Peter Makepeace, prosecuting, described the incident last August as "an extremely tragic road traffic accident".
He said Mr Grayson, who lived in Garforth, West Yorkshire with Kathleen, his wife of 49 years, was "by all accounts, a remarkable man who belied his years".
"In his younger years he was a nationally renowned amateur cyclist winning many cups and trophies," he said.
"He regained national recognition, this time as a veteran rider," Mr Makepeace added.
Barraclough had been working in nearby Topcliffe and was driving his Alfa Romeo along the A19 within the speed limit shortly before the accident, the court was told.
"There's no evidence to suggest Mr Barraclough was speeding," Mr Makepeace said.
He added that signs were in place warning motorists of the event, which Barraclough later told police he had seen.
Police accident investigators said Barraclough would have seen Mr Grayson for at least nine seconds.
But the defendant admitted he had been looking at a low loader lorry on the opposite carriageway just before the crash, the court was told.
Ian West, defending, told Mr Grayson's family, who were in court: "On behalf of Peter Barraclough, can I express his sincere condolences to Kathleen Grayson and her family?

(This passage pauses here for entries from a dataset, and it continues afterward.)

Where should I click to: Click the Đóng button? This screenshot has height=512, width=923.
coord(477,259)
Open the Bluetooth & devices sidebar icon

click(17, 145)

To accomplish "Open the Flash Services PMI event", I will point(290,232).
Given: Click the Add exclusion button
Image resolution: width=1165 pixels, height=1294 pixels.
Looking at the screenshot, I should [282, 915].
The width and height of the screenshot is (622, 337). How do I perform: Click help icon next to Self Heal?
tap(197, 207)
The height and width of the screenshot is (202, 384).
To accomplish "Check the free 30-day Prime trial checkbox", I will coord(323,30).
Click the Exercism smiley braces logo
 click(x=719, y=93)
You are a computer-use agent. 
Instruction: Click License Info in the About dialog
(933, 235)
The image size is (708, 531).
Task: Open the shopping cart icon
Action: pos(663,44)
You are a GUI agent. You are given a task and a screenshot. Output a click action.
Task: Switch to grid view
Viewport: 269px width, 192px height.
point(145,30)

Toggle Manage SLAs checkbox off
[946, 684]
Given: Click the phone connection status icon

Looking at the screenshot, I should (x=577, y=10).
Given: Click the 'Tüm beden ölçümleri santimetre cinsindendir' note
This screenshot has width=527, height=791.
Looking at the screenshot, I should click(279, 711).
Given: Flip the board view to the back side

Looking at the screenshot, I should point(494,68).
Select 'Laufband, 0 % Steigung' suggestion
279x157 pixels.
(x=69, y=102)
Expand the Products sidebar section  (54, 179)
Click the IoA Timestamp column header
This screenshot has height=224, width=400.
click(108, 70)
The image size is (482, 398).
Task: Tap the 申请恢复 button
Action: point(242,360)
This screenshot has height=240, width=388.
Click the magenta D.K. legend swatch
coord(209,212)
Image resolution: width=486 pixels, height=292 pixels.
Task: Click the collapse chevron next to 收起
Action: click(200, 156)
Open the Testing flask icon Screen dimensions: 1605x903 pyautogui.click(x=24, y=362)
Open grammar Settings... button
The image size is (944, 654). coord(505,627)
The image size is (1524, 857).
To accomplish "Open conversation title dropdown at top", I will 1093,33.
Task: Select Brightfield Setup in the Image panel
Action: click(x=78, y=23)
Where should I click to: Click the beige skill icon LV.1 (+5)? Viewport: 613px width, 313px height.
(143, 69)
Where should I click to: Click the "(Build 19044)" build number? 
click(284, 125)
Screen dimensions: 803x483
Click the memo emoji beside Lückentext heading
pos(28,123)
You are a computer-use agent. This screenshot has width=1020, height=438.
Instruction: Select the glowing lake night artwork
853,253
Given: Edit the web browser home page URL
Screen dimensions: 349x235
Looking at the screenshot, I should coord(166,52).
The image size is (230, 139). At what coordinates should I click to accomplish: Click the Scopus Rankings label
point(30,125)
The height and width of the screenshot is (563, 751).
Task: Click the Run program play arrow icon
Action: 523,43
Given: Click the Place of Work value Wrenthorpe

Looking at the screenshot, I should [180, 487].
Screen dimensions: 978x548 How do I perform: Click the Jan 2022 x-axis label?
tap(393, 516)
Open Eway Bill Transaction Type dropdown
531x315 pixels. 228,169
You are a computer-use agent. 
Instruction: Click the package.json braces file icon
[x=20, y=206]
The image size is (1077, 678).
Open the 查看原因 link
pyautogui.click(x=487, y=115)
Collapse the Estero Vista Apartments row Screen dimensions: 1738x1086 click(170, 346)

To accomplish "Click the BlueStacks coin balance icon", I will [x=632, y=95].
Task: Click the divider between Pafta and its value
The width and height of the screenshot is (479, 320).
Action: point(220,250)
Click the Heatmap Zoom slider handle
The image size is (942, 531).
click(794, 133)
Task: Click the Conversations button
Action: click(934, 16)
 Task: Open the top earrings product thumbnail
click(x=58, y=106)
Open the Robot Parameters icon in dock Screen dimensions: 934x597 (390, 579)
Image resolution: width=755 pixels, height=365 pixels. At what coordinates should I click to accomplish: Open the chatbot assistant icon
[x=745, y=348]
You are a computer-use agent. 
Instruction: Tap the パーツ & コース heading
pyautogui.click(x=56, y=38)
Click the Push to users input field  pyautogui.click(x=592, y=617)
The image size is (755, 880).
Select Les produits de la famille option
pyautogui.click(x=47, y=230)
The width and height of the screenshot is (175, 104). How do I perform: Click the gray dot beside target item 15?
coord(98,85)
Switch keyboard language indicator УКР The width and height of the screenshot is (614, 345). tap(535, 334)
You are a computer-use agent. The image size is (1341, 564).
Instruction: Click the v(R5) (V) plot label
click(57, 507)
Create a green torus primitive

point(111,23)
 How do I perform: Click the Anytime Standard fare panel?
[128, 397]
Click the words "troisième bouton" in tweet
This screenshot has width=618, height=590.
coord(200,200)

"He could not be more remorseful. He is a decent man, a hard-working man. His life is scarred by this tragic accident as well, as I'm sure Mr Grayson's family understands."
Judge Peter Bowers said Barraclough's driving fell "substantially below what was acceptable".
He decided not to jail Barraclough immediately, but gave him a five-month prison sentence, suspended for 18 months, and ordered him to do 250 hours of unpaid work.
He also banned him from driving for 18 months.